+++ Extracted records +++
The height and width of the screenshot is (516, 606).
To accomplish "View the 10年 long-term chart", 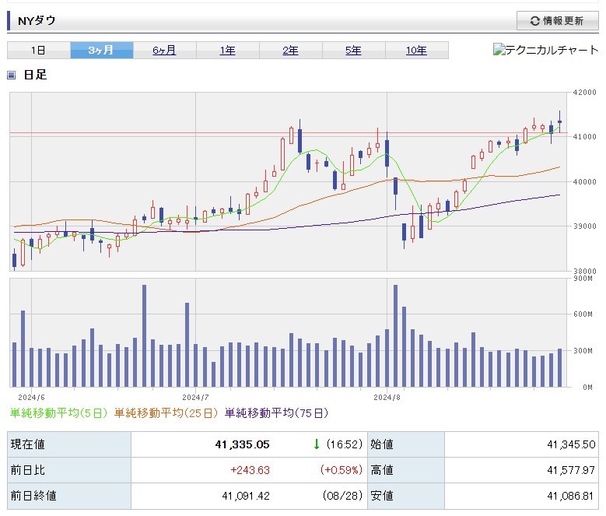I will click(x=416, y=51).
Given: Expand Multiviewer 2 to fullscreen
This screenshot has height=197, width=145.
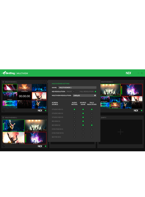Looking at the screenshot, I should coord(3,146).
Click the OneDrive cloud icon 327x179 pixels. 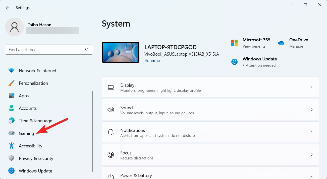281,43
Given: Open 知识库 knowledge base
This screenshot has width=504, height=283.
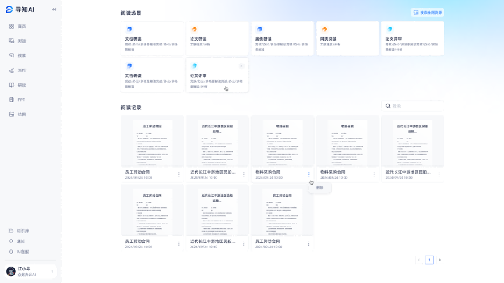Looking at the screenshot, I should (x=23, y=231).
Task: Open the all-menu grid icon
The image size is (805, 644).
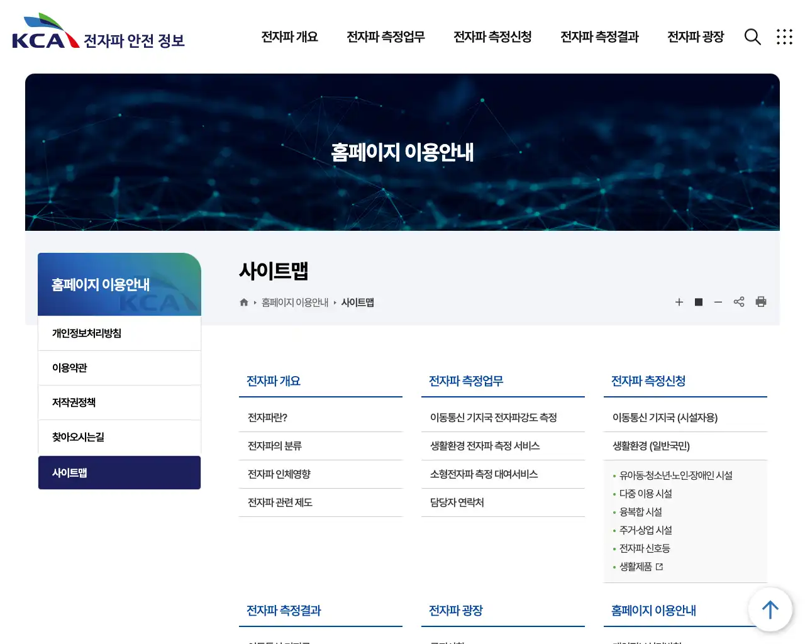Action: pos(784,37)
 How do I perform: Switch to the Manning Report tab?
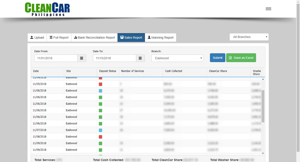pos(161,38)
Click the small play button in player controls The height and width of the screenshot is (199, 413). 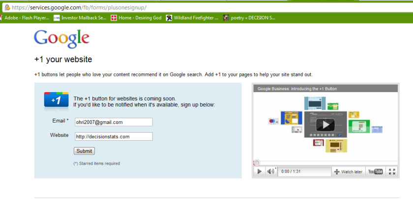(x=259, y=172)
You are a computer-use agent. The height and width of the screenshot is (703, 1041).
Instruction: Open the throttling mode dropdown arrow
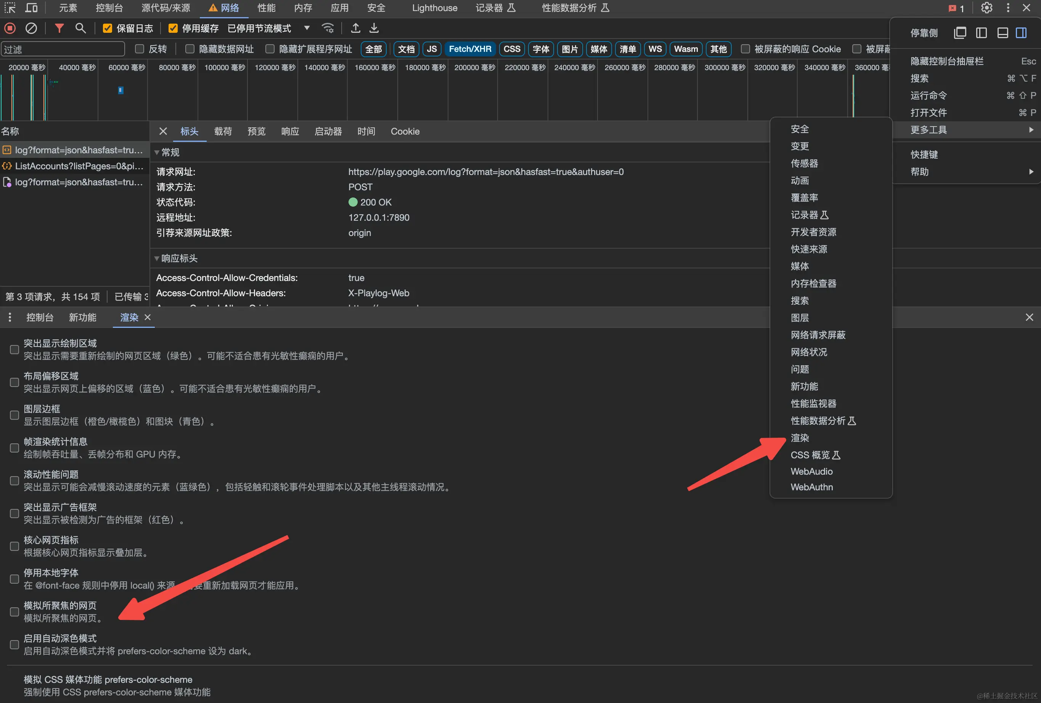point(307,28)

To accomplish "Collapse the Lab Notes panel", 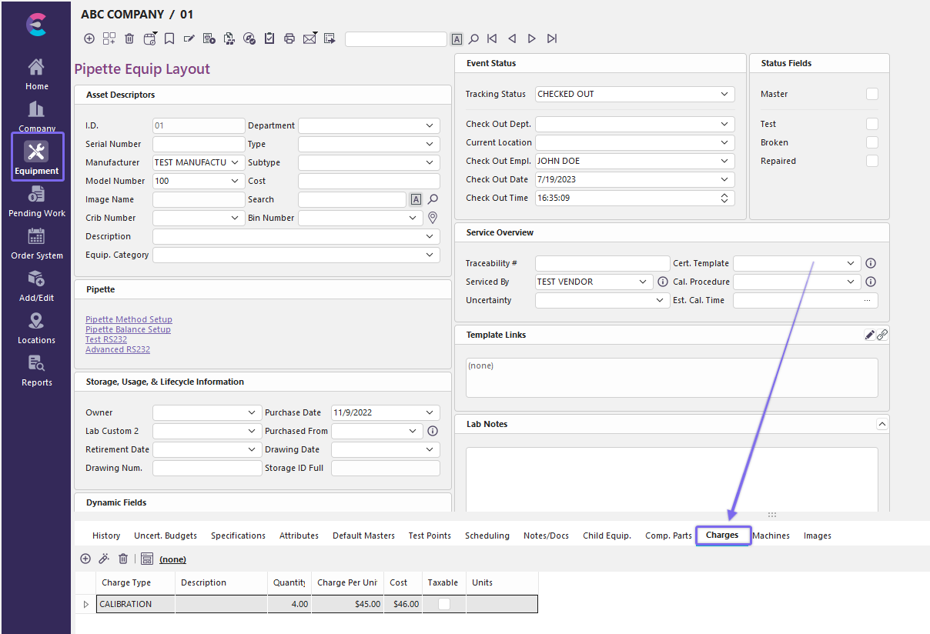I will coord(882,424).
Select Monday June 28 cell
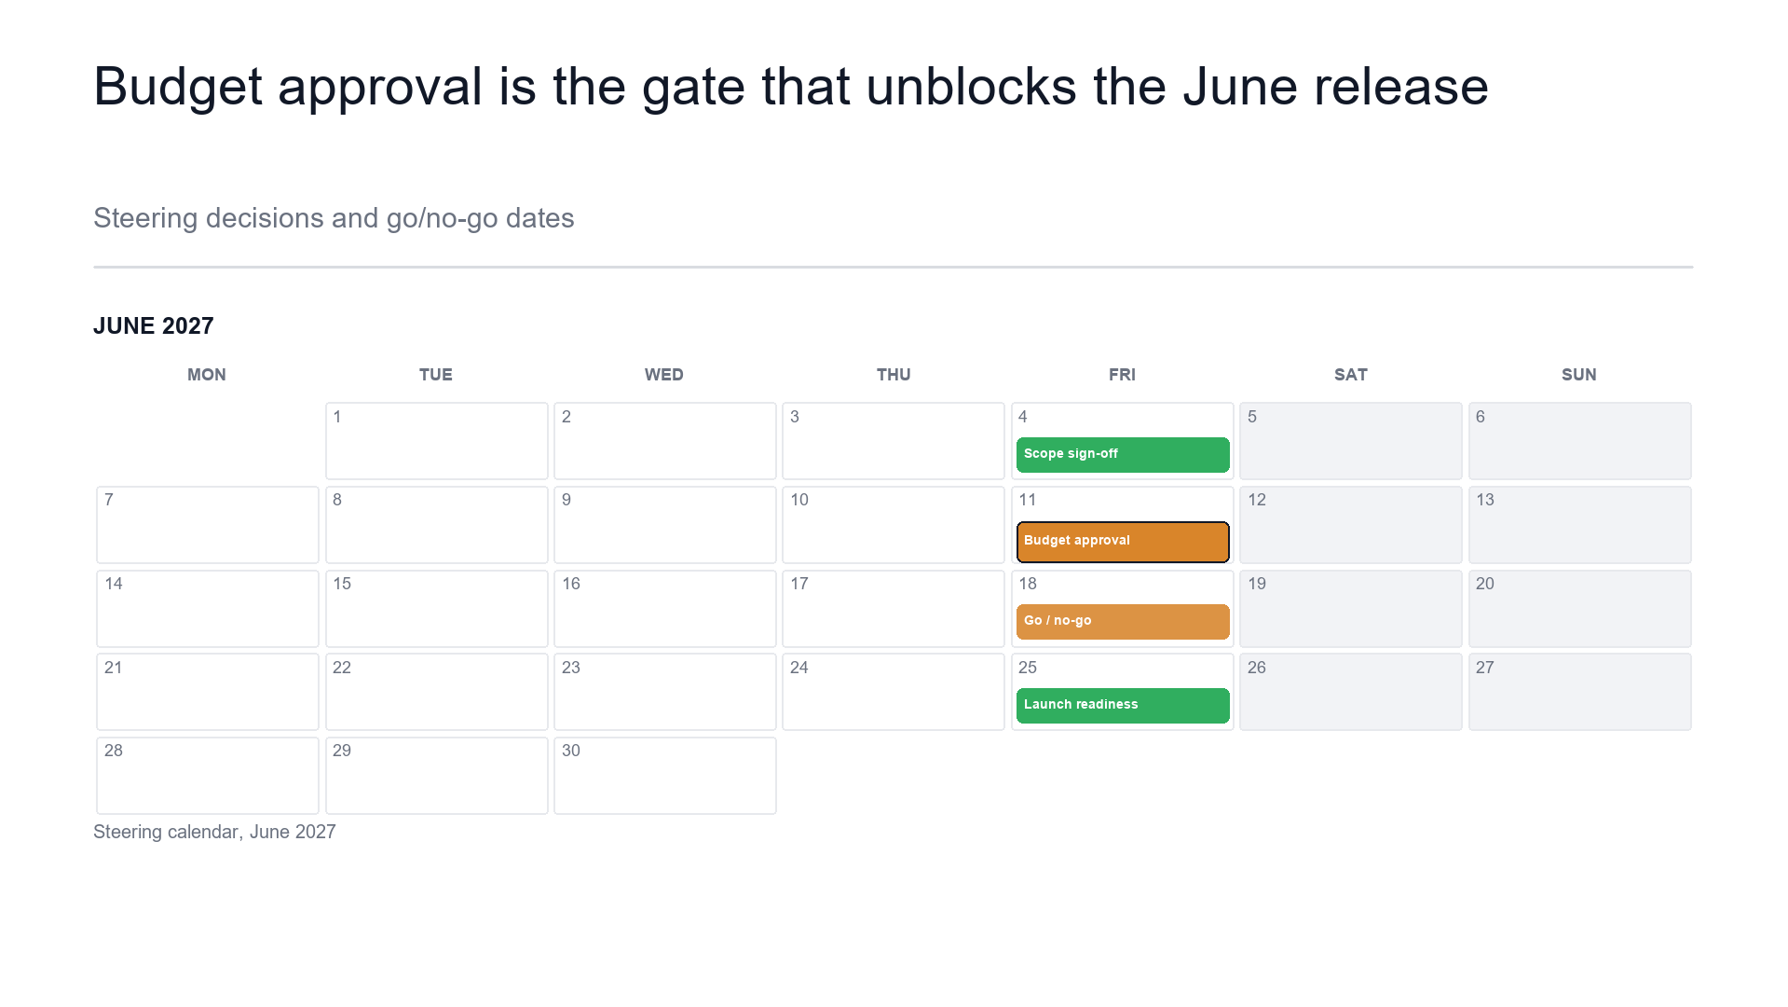The height and width of the screenshot is (1007, 1788). tap(208, 776)
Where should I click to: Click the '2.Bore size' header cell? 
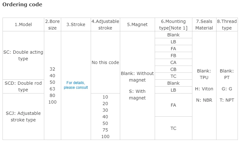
+++
Can you rewrite the records from the line with "Task: Open the all-menu grid icon" up to and including the line with "pos(161,38)", putting "Quarterly Review" in place of "Manning Report", changing nothing else, and leaving the pictures out?

Task: Open the all-menu grid icon
The image size is (805, 644).
Action: pos(784,37)
 How do I perform: Switch to the Quarterly Review tab?
pos(161,38)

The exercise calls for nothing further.